Contributor Spotlight: Jeremy Voigt

headshot of Jeremy Voigt

Jeremy Voigt’s poem To my Goddaughter is part of Issue 77 of Bellingham Review

What would you like to share with our readers about the work you contributed to the Bellingham Review?

The poem “To My Goddaughter,” was written for the birth of one of my oldest friend’s first child. I struggled with the form a great deal, and then one day re-reading Amy Gerstler’s great book, Dearest Creature, I read her poem “For My Niece Sydney, Age 6” and realized the rambling epistle form was what I needed. The form allows for multiple threads of thought to weave in and out, for the gaze to move towards the exterior and the interior in useful ways. It came together quickly after I figured out that problem. Most of the content was already there, it just needed the form. As is often the way. I do find many of my poems, for better or worse, come out of other poems. I think that is part of the deal.

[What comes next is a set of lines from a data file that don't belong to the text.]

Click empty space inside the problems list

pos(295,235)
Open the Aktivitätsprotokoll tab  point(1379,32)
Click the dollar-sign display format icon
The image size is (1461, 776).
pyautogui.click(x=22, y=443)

Tell us about your writing life.

I subscribe to the William Stafford answer here: When did everyone else stop writing? I have been interested in poems since I could read and found the collected Yeats on my parents’ bookshelf. I’ve always wanted to make those sounds, just like a musician tries to sing back to the music that first caught their ear. I’ve kept writing because I don’t know a better way to regularly orient myself to the world. It realigns the cells and makes the world manageable. I’ve evolved as a writer by allowing my environment to seep in as it needs and to not question it. I resisted certain things for a long time (poems focused on nature) and now I’m primarily interested in finding any good poem. I’ve also evolved simply because I’ve aged and see the world in more complex and rounded ways.

Which non-writing aspect(s) of your life most influences your writing?

Reading. Running. Talking to people who see the world differently than I do. I love art—paintings and photography.

What writing advice has stayed with you?

Liam Rector told me once, “Your only job is the next line.” It gives one something to focus on.

What is your favorite book (or essay, poem, short story)? Favorite writers?

This will change every week, but a steady influence and inspiration is Door into the Dark by Seamus Heaney.

What are you reading right now?

I am re-reading Lines of Defense by Stephen Dunn and The Road to Emmaus by Spencer Reece.

What project(s) are you working on now, or next?

I’m finishing a second collection of poems, starting a new collection, and trying to polish some prose about teaching I hope to finish by year’s end.

Anything else our readers might want to know about you?

I don’t know, I’m of the Emily Dickinson model: write early in the morning (3am!) and then live the domestic life (teaching, parenting).

Where can our readers connect with you online?

jeremyvoigt.com


JEREMY VOIGT‘s poems have appeared in Gulf Coast, Post Road, Willow Springs, Fifth Wednesday Journal, BPJ, and other magazines. His chapbook, Neither Rising nor Falling, was featured on The Writer’s Almanac. He was nominated for a Pushcart Prize by judge Robert Wrigley, and his manuscript, Estuary, has been a semi-finalist for the Dorset Prize, The Crab Orchard first book prize, and the Miller Williams prize. He lives, writes, reads, parents, runs, in Bellingham, and teaches or has taught at Burlington-Edison high school, Whatcom Community College, Skagit Valley College, and Wenatchee Valley College.